Customers will still be able to log in to their PayPal accounts and withdraw any balance on their accounts to a Turkish bank account,” a PayPal spokesperson said in a statement emailed to Fortune. “Supporting our customers is very important to PayPal. However, we have no choice but to suspend processing payments in Turkey as our application for a Turkish payments license has been denied by the local financial regulator and we have been instructed to suspend our Turkish business operations.”
A PayPal spokesperson was also quoted by TechCrunch saying that the Turkish Banking Regulation and Supervision Agency had refused to license PayPal because it wanted the payment services’ IT systems to be located in Turkey.
“PayPal utilizes a global payments platform that operates across more than 200 markets, rather than maintaining local payments platforms with dedicated technology infrastructure in any single country,” the spokesperson told TechCrunch.
Paymentwall CEO Honor Gunday shared this note on Facebook: “Paypal’s decision follows their strategy. they want to be a global payments company without going local. Paypal processes most global payments via Singapore not locally, it has always been this way. they process locally from Luxembourg in the EU and directly in the U.S. as well, pretty much it. this is why Paymentwall and local payment companies have an opportunity to prosper and grow because Paypal is lazy.
“Turkey is unfortunately not a big market - to validate a 5M lira capital investment , to bring your servers into the country, to hire a bunch of developers and sysadmins to maintain your servers and localized version of your system, to trust local hosting providers with your users’ data, and to trust the government that they will regulate a payments institution fairly when the government is taking over and shutting down banks haphazardly -- you need to have bigger returns in processing volumes of billions of dollars.. the ecommerce market in Turkey is only at 300m [million] dollars per year, and given the crisis that may hit Turkey, it just doesn’t make sense for a large company like PayPal.

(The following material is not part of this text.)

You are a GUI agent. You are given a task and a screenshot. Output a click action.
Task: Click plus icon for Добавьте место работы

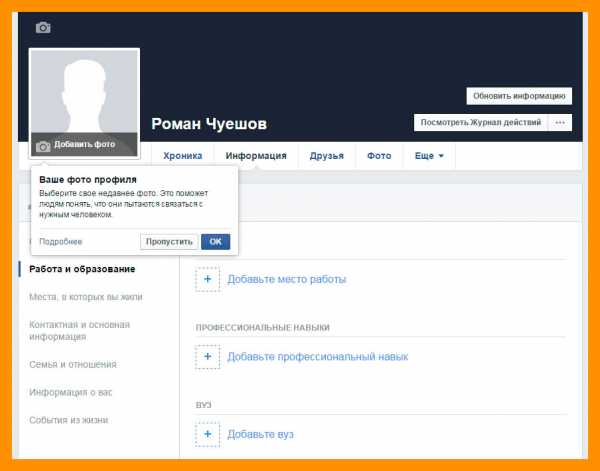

“Turkey has become a country where the rule of law and logic no longer rules.
“the best business in Turkey right now is selling real estate to Middle Easterners, Russian Tourists, European tourists are no longer coming to the country, the local economy is still vibrant but for how long?”
Gunday is absolutely right from an entrepreneurs’ point of view. I don’t think that anyone who signed the documents leading to PayPal’s decision has calculated the costs and gains of having an operation in Turkey.
If Turkey wants to achieve both of its goals of being a cashless society and keeping the fin-tech services “national,” then it has to give some major incentives to any company that operates in Turkey. Otherwise, as Gunday wrote, no one will even think about having a fin-tech operation in Turkey.